- ABOUT THIS EXERCISE: Would you filter the listing below so that only lines with the word "computer" remain?

*** Opening THE INPUT ***

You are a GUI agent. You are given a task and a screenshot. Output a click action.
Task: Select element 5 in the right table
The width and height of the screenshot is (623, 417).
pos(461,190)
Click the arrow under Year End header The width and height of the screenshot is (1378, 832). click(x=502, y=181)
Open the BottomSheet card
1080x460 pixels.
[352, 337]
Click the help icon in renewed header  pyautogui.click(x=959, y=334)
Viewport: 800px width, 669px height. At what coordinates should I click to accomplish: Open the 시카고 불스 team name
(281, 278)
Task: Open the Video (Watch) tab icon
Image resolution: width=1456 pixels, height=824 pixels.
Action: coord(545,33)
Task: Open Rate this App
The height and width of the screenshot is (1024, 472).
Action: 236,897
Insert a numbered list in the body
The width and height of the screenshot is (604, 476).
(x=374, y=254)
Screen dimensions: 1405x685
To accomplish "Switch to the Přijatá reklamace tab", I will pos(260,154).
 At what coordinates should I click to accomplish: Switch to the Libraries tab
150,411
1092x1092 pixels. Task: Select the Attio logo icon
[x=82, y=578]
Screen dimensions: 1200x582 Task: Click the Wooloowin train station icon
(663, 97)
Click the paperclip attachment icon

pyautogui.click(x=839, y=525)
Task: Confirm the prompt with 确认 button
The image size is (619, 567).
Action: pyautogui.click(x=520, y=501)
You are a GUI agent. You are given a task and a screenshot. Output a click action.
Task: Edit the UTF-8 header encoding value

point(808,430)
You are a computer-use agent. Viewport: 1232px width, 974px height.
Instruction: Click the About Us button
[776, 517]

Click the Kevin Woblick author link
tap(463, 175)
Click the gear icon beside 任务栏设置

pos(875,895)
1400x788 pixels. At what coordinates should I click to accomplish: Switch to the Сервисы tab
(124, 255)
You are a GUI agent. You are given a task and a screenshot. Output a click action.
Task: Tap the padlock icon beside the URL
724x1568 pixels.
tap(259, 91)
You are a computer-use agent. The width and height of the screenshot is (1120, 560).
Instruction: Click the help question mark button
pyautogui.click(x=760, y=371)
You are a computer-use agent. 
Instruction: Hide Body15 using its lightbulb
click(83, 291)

*** Closing THE INPUT ***

- OUTPUT BELOW:
You are a computer-use agent. Viewport: 1232px width, 974px height.
You are a computer-use agent. The width and height of the screenshot is (1120, 560).
You are a computer-use agent. 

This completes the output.